Biochemical and Biophysical Research Communications, Vol.469, No.4, 1117-1122, 2016
Phosphatidylinositol 3-kinase p110 alpha mediates phosphorylation of AMP-activated protein kinase in myoblasts
AMP-activated protein kinase (AMPK) is a serine/threonine kinase that functions as a sensor of intracellular energy. Activation of AMPK is associated with increased phosphorylation of the a-subunit at threonine 172 (T172) and decreased phosphorylation at serine 485 in AMPK alpha 1 and serine 491 in AMPK alpha 2 (S485/491). One potential mediator of AMPK phosphorylation is phosphatidylinositol 3-kinase (PI3K); however, the mechanism and the identities of the specific PI3K isoforms that regulate AMPK activation are not known. To determine whether PI3K p110 alpha regulated AMPK activation in muscle cells, C2C12 myoblasts were subjected to pharmacological inhibition of p110 alpha, siRNA directed against p110 alpha, or overexpression of constitutively-active or dominant negative p110 alpha. Chemical inhibition, siRNA, and expression of dominant-negative p110 alpha were all associated with increased AMPK T172 phosphorylation, whereas expression of constitutively-active p110 alpha reduced T172 phosphorylation. Conversely, pharmacological inhibition of p110 alpha reduced AMPK S485/491 phosphorylation, while constitutively-active p110 alpha increased AMPK S485/491 phosphorylation.
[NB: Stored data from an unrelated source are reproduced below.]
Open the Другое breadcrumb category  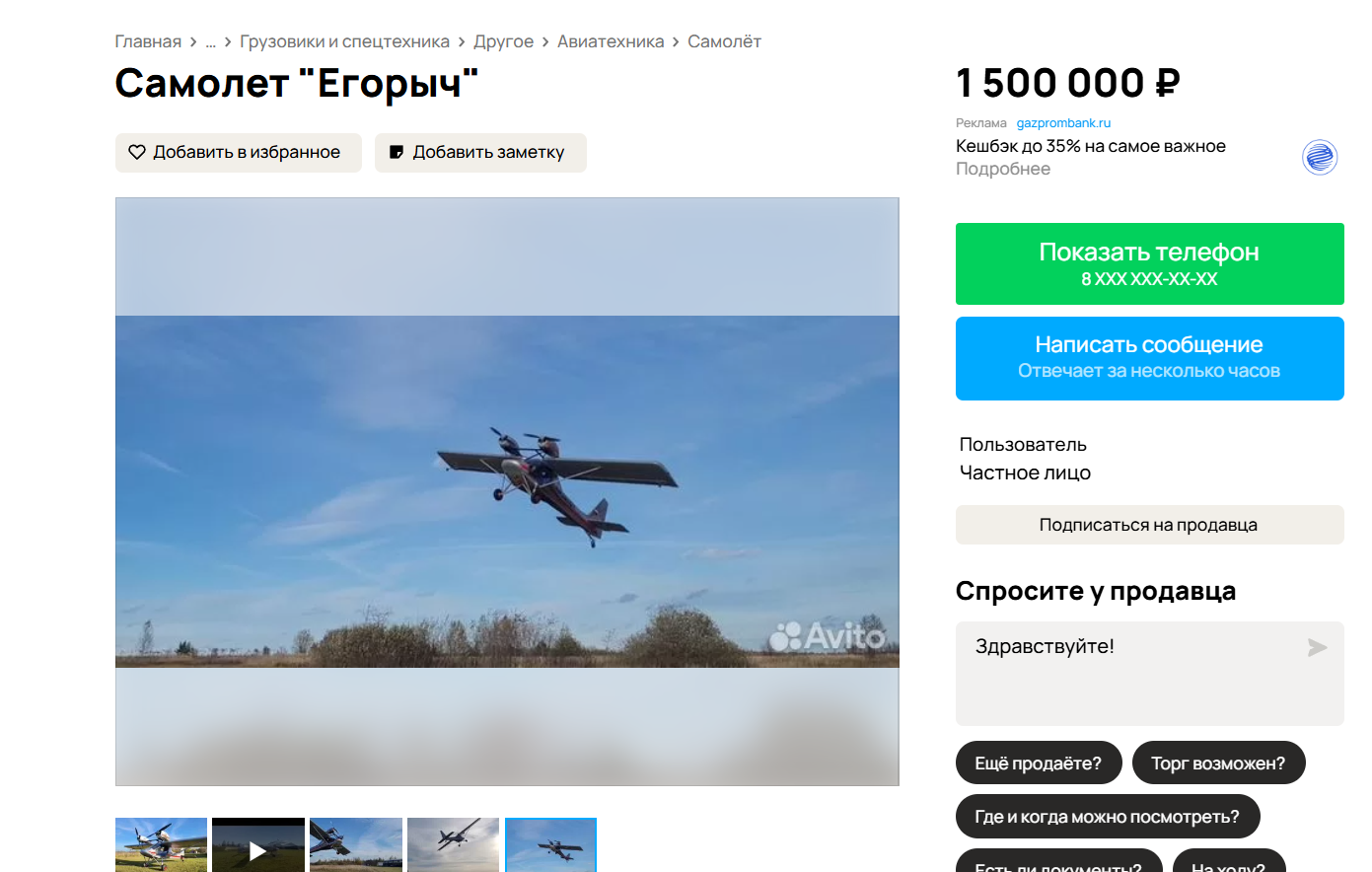pos(503,41)
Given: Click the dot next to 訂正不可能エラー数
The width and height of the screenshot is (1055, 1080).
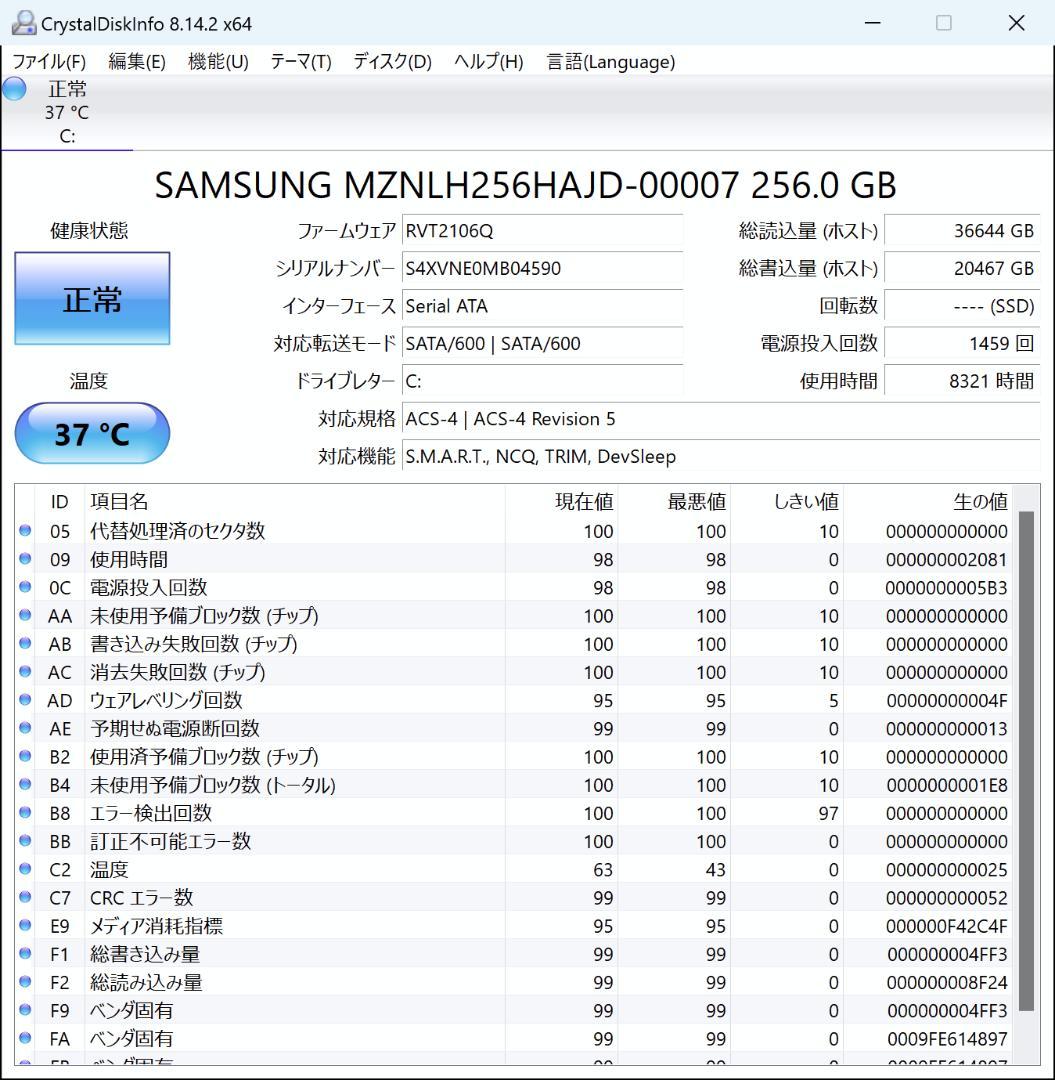Looking at the screenshot, I should click(24, 841).
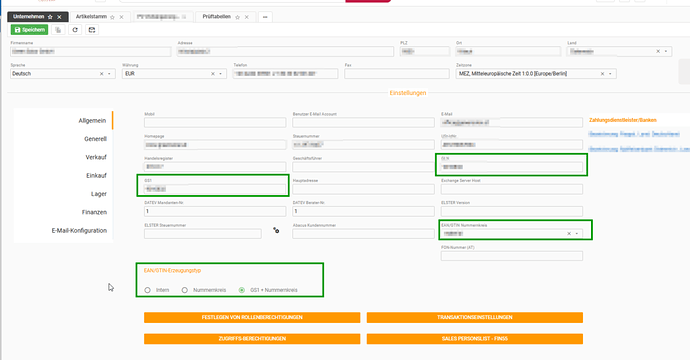Click the DATEV Mandanten-Nr. input field
The image size is (690, 360).
click(215, 211)
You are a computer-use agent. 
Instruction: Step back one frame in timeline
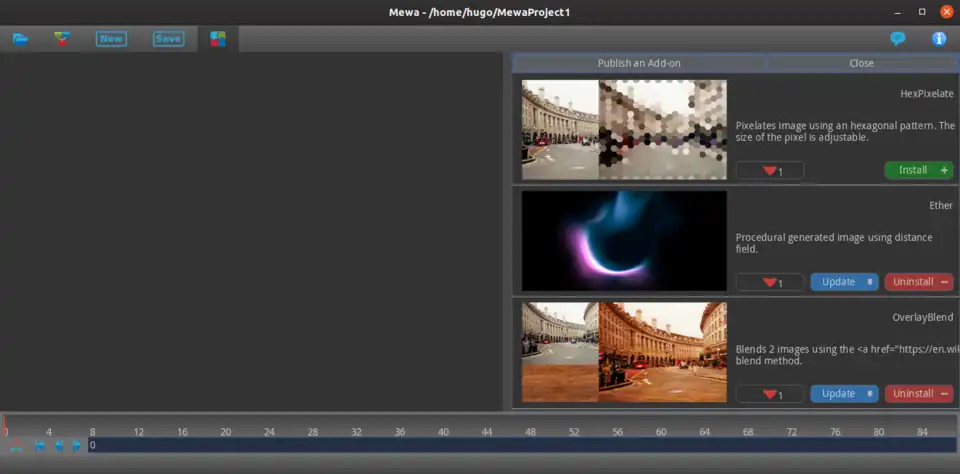[x=59, y=446]
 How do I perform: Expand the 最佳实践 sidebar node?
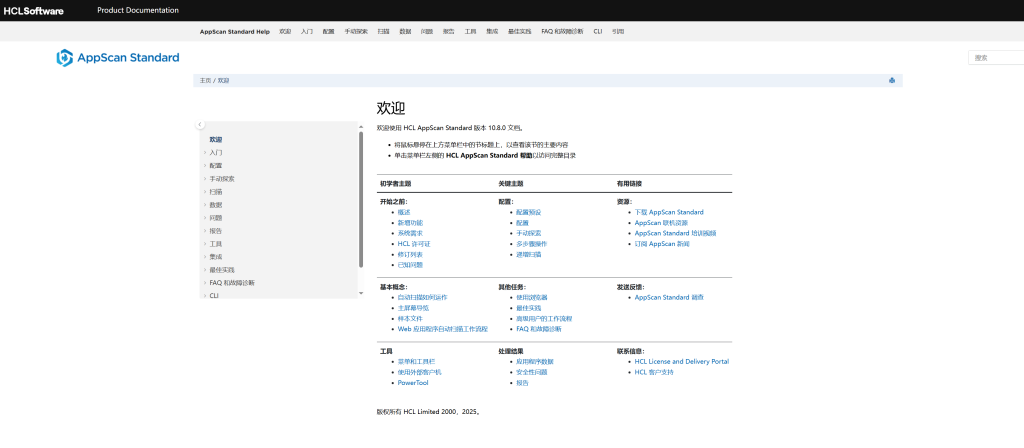pyautogui.click(x=205, y=270)
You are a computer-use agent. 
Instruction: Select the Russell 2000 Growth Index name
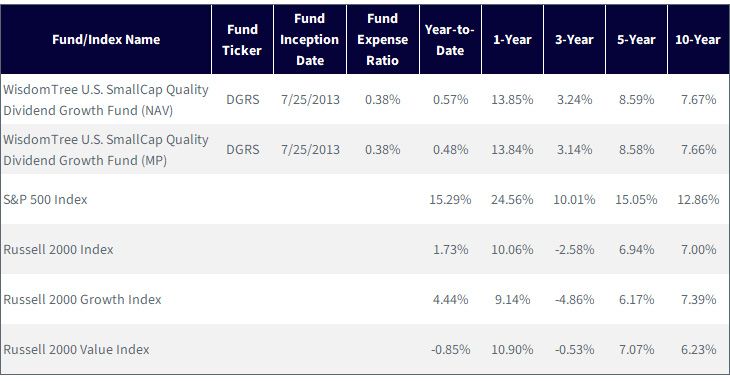point(82,299)
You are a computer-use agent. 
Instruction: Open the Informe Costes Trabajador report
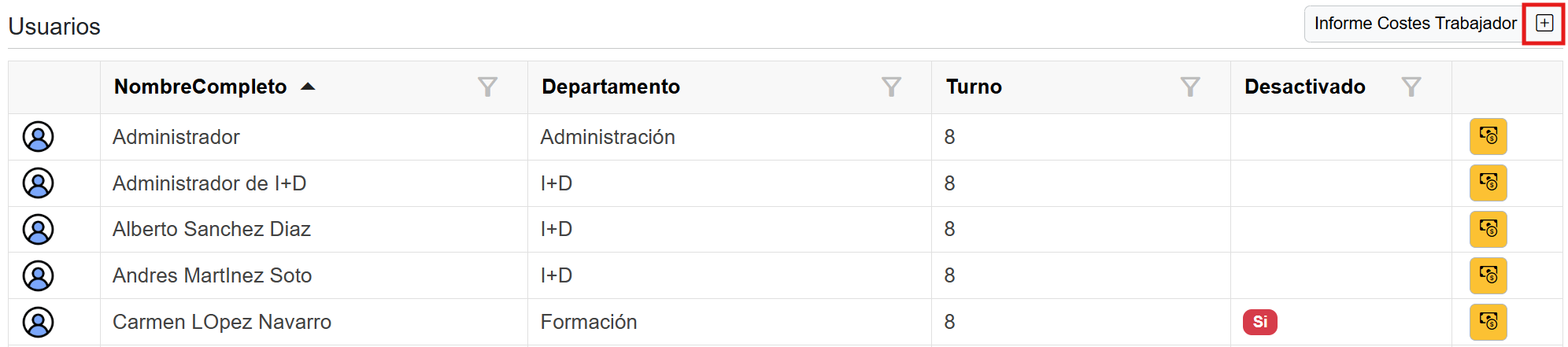[x=1415, y=24]
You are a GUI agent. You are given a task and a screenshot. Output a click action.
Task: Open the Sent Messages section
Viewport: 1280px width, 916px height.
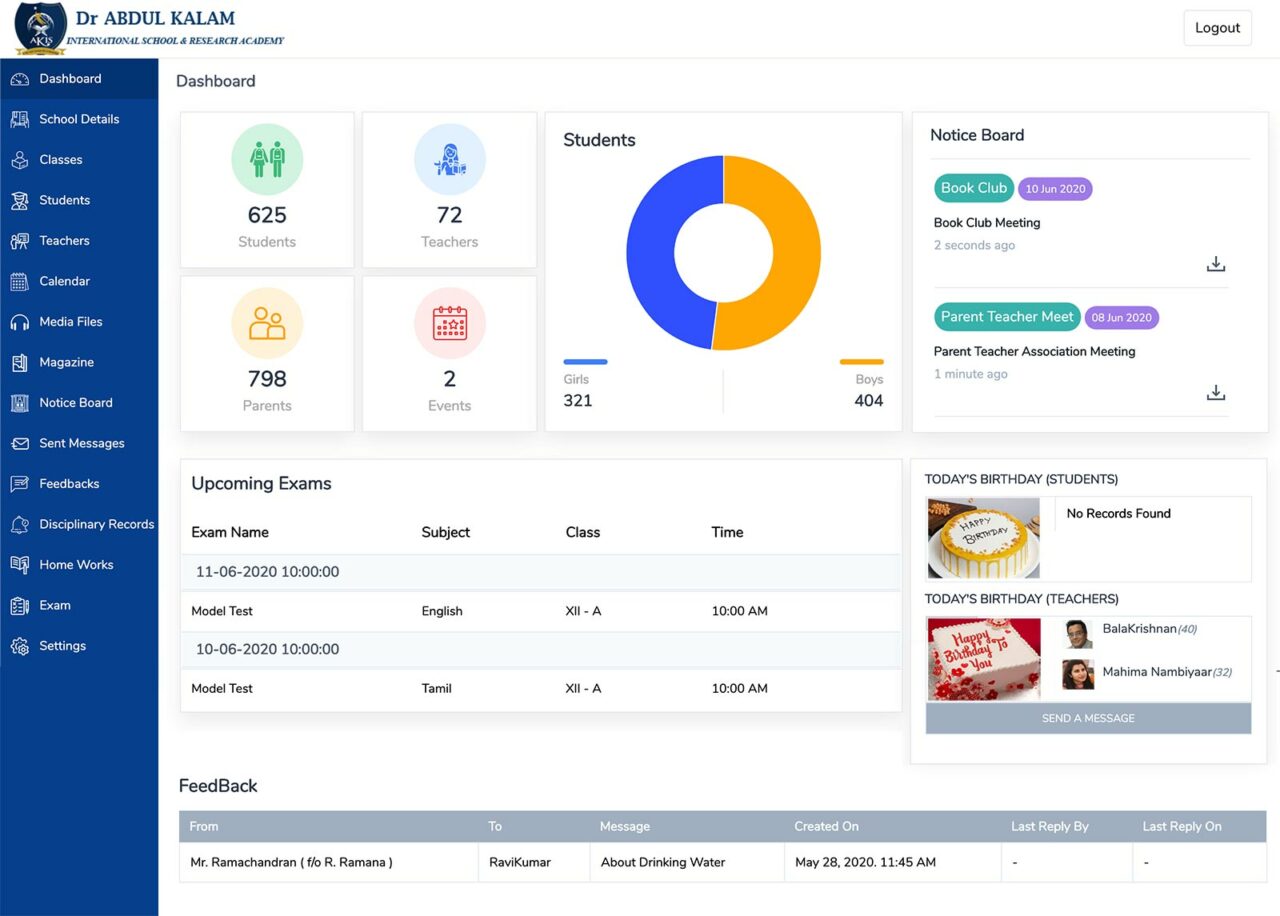click(80, 443)
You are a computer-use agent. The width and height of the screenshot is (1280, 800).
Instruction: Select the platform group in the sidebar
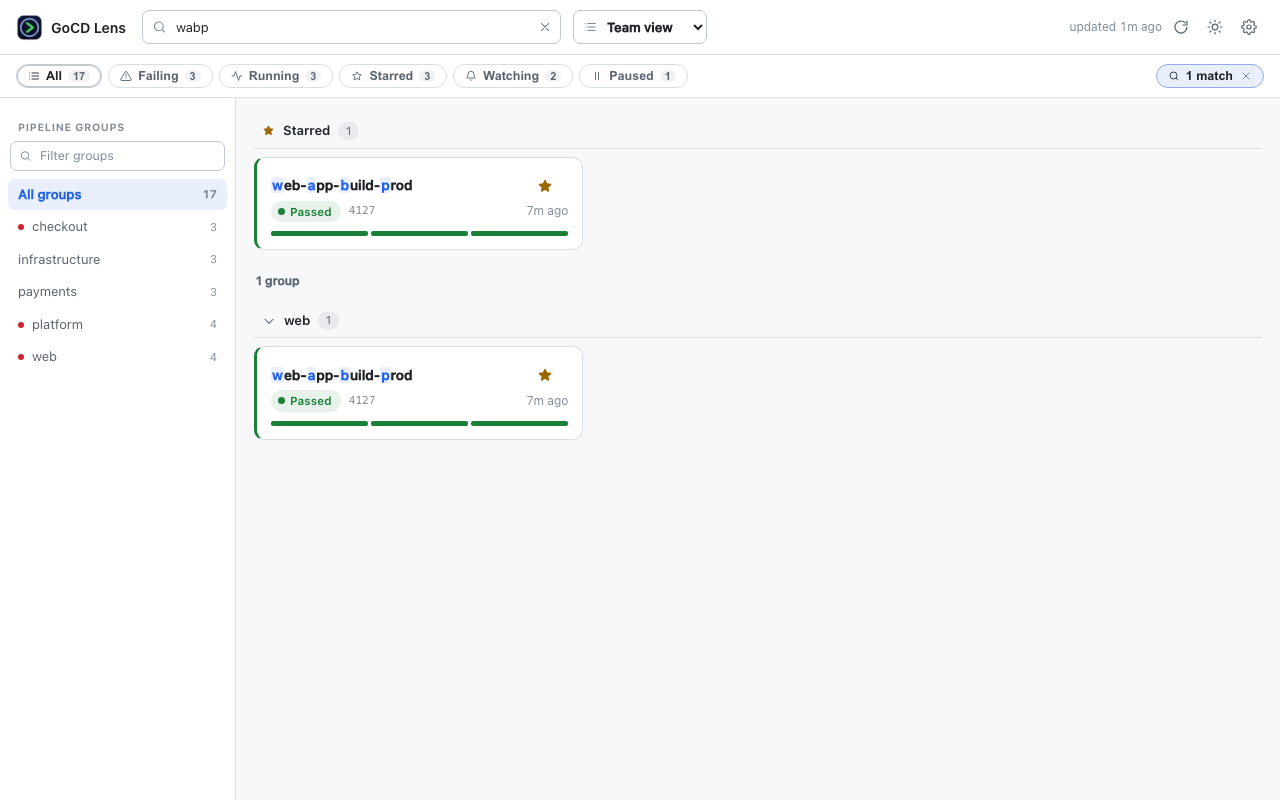click(117, 325)
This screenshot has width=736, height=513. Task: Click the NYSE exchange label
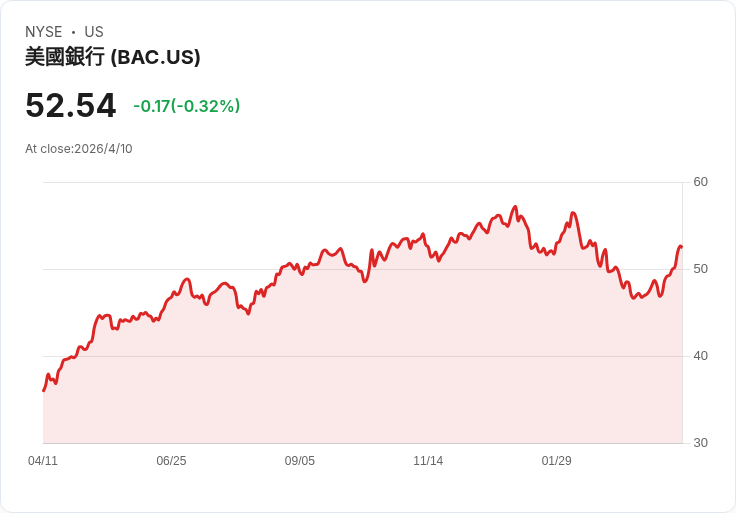pyautogui.click(x=44, y=32)
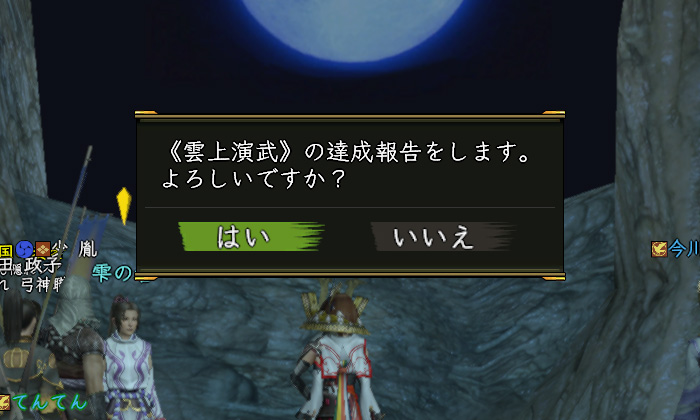Viewport: 700px width, 420px height.
Task: Click the yellow 国 badge icon
Action: [6, 250]
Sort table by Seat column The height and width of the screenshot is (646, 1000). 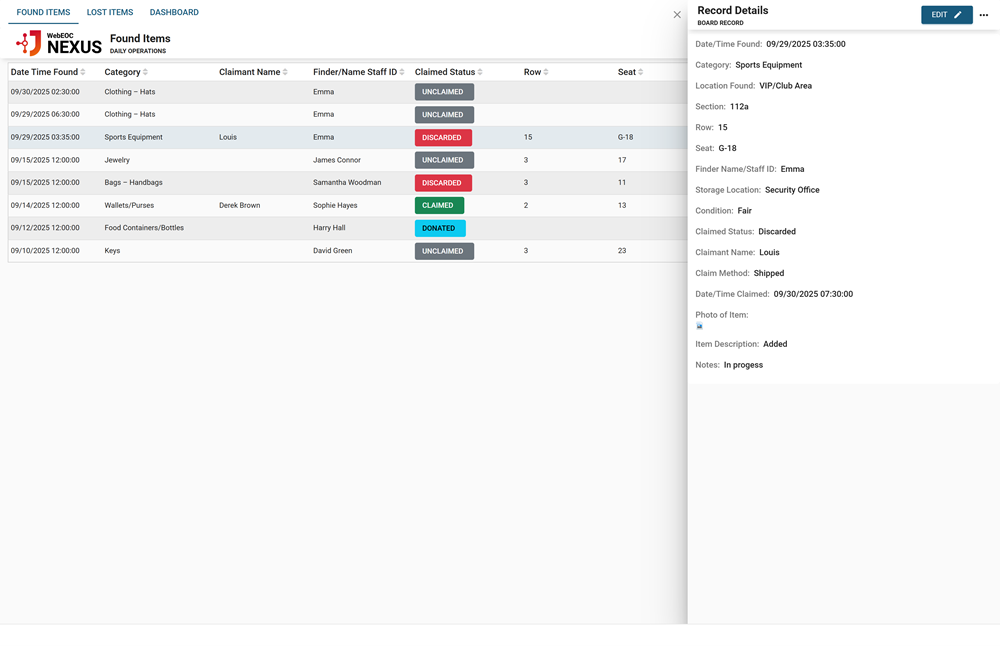click(x=641, y=72)

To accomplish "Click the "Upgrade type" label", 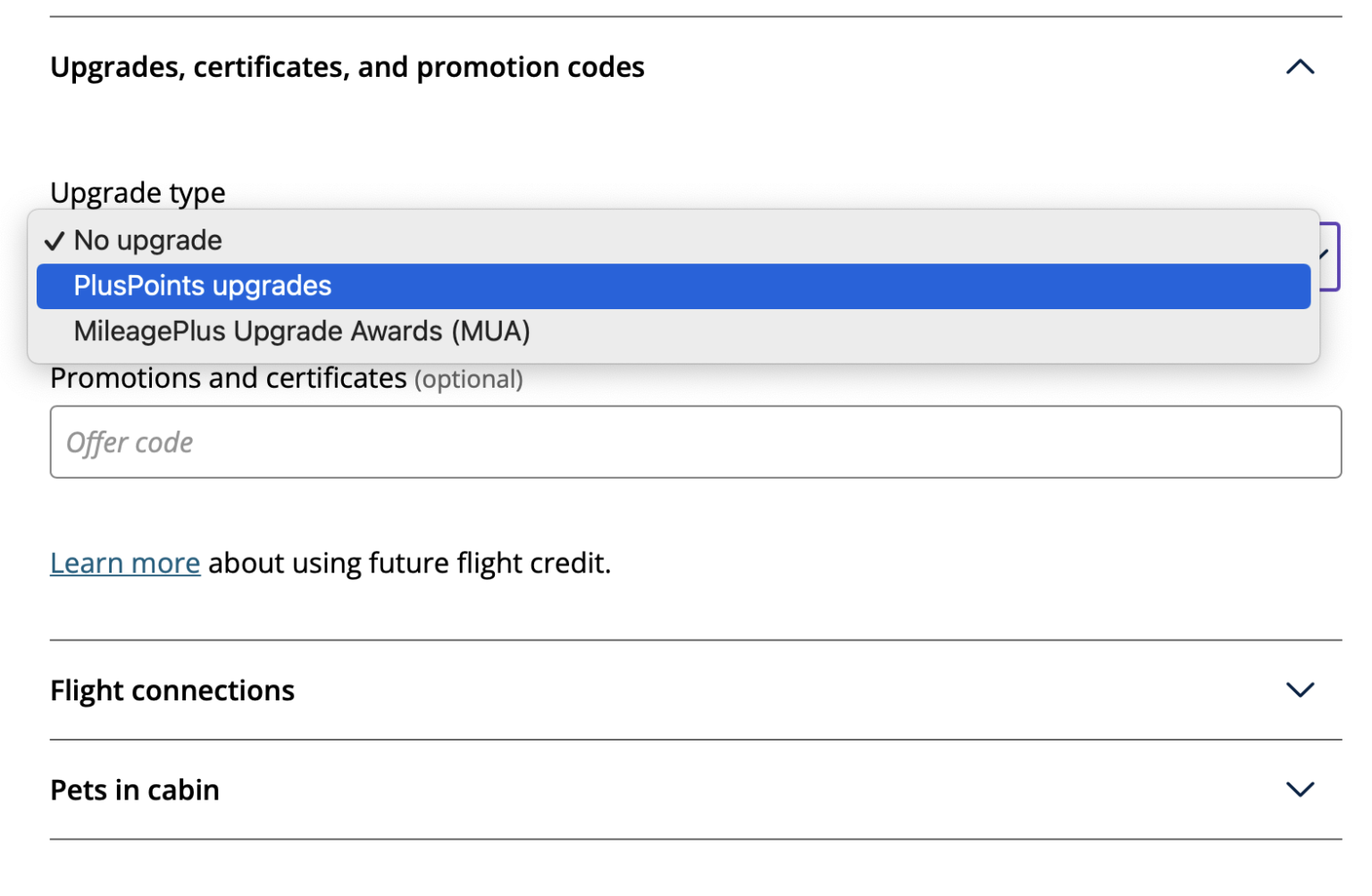I will [x=138, y=192].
This p110 alpha-mediated increase in AMPK S485/491 phosphorylation was eliminated in the presence of the Akt inhibitor MK2206, suggesting that p110 alpha-mediated phosphorylation of AMPK alpha at S485/491 is Akt-dependent. In response to oligomycin or serum starvation, AMPK T172 phosphorylation was elevated in p11 alpha-deficient myoblasts compared to control myoblasts. Overall, our findings identify PI3K p110a as a mediator of AMPK phosphorylation in myoblasts. (C) Published by Elsevier Inc.